Purpose : Guidelines about neuroimaging for patients with nonglaucomatous visual field defect (VFD) are sparse. We performed a retrospective, cross-sectional study to analyze the clinical presentations and neuroimaging findings of patients with nonglaucomatous VFD.

Methods : We included patients who underwent brain magnetic resonance imaging (MRI) for differential diagnosis of their nonglaucomatous VFD between 2013 and 2022. Patients with neurologic symptoms other than decreased visual acuity, those who have history of brain lesion, or those with systemic medication known to cause optic neuropathy were excluded. Demographic and ophthalmic characteristics were analyzed. The reasons for conducting brain MRI were classified into three: (1) VFD respecting vertical meridian, (2) VFD inconsistent with IOP or structural change, and (3) VFD with fast progression (aggravation of mean deviation over 1.5 dB per year). Logistic regression was conducted to identify independent risk factors for significant lesion responsible for nonglaucomatous VFD.

Results : A total of 159 patients (258 eyes) had undergone brain MRI, and 95 patients (169 eyes) had been diagnosed with open-angle glaucoma for at least one eye.
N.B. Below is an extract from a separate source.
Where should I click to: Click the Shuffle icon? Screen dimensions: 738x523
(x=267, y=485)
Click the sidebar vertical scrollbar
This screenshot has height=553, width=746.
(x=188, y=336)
For the pattern of VFD, arcuate VFD was the most common (36.9%) but the frequency of VFD pattern showed a significant difference depending on the glaucoma history (p=0.007). 29 patients (42 eyes) showed significant finding and intracranial tumor was the most common finding (9 patients), followed by cerebrovascular accident (6 patients). Presence of peripapillary atropy was associated with a 65% reduction in relative risk of significant finding in brain MRI (odds ratio [OR] 0.353, 95% confidence interval [CI] 0.136-0.919, p=0.033). Older age (OR 1.049, 95% CI 1.018-1.081, p=0.002), presence of visual acuity symptoms (OR 5.79, 95% CI 2.361-14.195, p<0.001), presence of incomplete homonymous hemianopsia (OR 15.167, 95% CI 3.096-74.30, p=0.001), and reason for taking brain MRI, VFD with fast progression, (OR 4.385, 95% CI 1.266-15.189, p=0.02) were analyzed to be independent risk factors for significant finding in brain MRI.

Conclusions : VFD with nongluacomatous pattern or progression may indicate lesion along visual pathway. For nonglaucomatous VFD, neuroimaging is recommended for patients who are older or with decreased visual acuity. It is also recommended for fast progression or incomplete homonymous hemianopsia.

This abstract was presented at the 2024 ARVO Annual Meeting, held in Seattle, WA, May 5-9, 2024.